YAŞLI AMCANIN GÖZLERİNDEKİ BULUT DAĞILMADAN – Celal Özkızan

1488103_668683179843699_1213619887_n
2 Aralık’ta, Ankara’daki Kıbrıslı öğrenciler olarak Ankara Adliyesi’nin önündeydik…

AKP’nin polisi tarafından Gezi Direnişi sırasında göz göre göre sokak ortasında katledilen Ethem Sarısülük’ün duruşması için oradaydık…

Elimizde “Ethem Kıbrıs’ta da yaşıyor” pankartı vardı…

Yaşlı bir amca geldi yanımıza, Ethem’in yakınlarından biriydi besbelli…

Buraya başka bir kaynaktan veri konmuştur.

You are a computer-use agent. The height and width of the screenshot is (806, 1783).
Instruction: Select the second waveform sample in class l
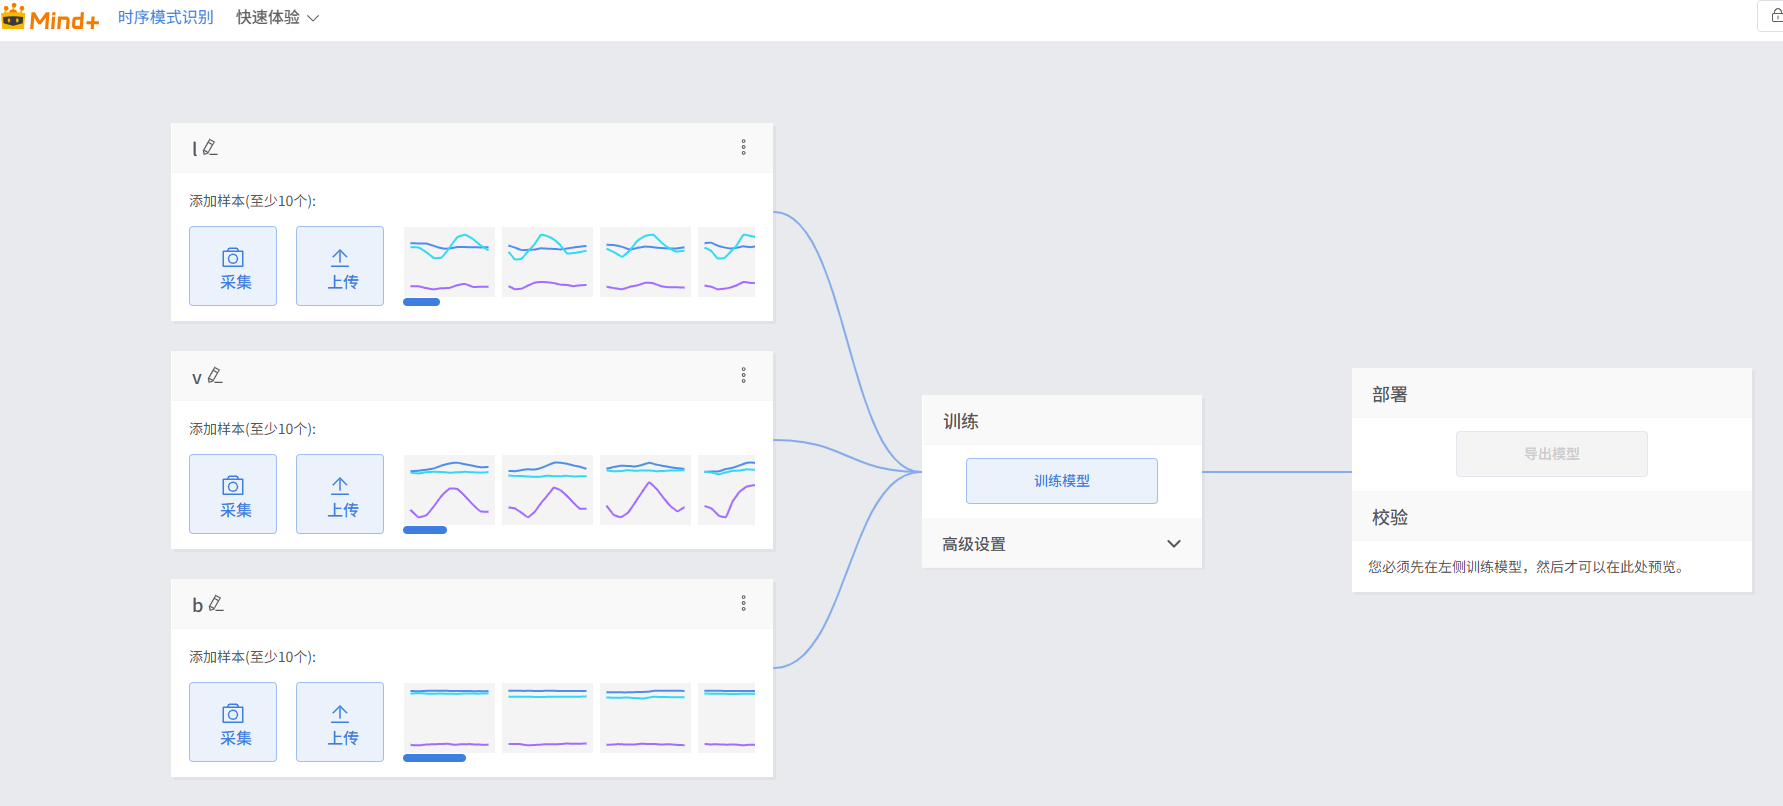(547, 262)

“Kıbrıslı mısınız çocuklar” diye sordu, “Evet” dedik, gözlerinden bulutlar geçti, sonra “Teşekkür ederim” dedi ard arda iki kez, minnet dolu bir sesle…

Ethem’inin Kıbrıs’ta da yaşıyor olduğunu bilmek onu duygulandırmıştı…

Genç bir erkek yaklaştı yanımıza sonra, pankartımızın fotoğrafını çekti, “Ben de GAÜ’de okumuştum, çok mutlu oldum sizleri görünce” dedi…

Pek çok insan yanımızdan gelip geçerken pankartımıza baktı, gülümsedi, bizim gözlerimize baktı, gülümesdi…

***

Bundan 6 ay önce Türkiye halklarının Gezi Direnişi’ne biz de destek vermiştik Ankara’da…

Biber gazı yemiştik Türkiye’nin direnen halklarıyla birlikte, TOMA’lar kovalamıştı bizi birlikte, bir arkadaşımız polis tarafından dövülüp tutuklanmıştı; ve elbette marşlar okumuştuk birlikte, halaylar çekmiştik, birbirimizin gözüne ilaç sıkmıştık biber gazının etkisi geçsin diye…

484819_10151942586298082_511151945_nElimizde “Kıbrıs’ta besleme, burda çapulcuyuk” pankartımız vardı…

Çok ama çok ilgi görmüştük, sadece 15-20 kişi olmamıza rağmen…

Kıbrıslıların bu onurlu direnişle sokakta dayanışma göstermesi, çok etkiliyordu bizi görenleri…

Yüzlerce kişi fotoğrafımızı çekmişti, “biz de sizin mücadelenize destek veriyoruz” diyordu insanlar, belki de pek çoğu ne için mücadele ettiğimizi bile bilmeden…

Ama onların yanındaydık ya, onlar da artık ne olursa olsun yanımızda olmayı bir vicdan borcu saydıklarından olsa gerek böyle söylüyorlardı…

O günlerde o çok sık söylediğimiz “yaşasın halkların kardeşliği” sloganının ne demek olduğunu gerçekten anladığımı düşündüm…

Dünyadaki pek çok halk, kendi egemenlerine karşı mücadele ederler; ancak ne acıdır ki, farklı ülkelerin egemenleri çıkarları en ufak bir şekilde uyuştuğunda hemen bir araya gelebilirlerken…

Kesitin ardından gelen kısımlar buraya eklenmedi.